Task description: All of the entries are to be restated word for word.
BEGIN
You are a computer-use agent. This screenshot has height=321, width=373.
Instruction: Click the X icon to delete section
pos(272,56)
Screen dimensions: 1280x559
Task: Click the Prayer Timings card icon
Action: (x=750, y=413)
END
Completed task:
You are a computer-use agent. This screenshot has height=321, width=373.
Instruction: Click the X icon to delete section
pos(272,56)
Screen dimensions: 1280x559
Task: Click the Prayer Timings card icon
Action: (x=750, y=413)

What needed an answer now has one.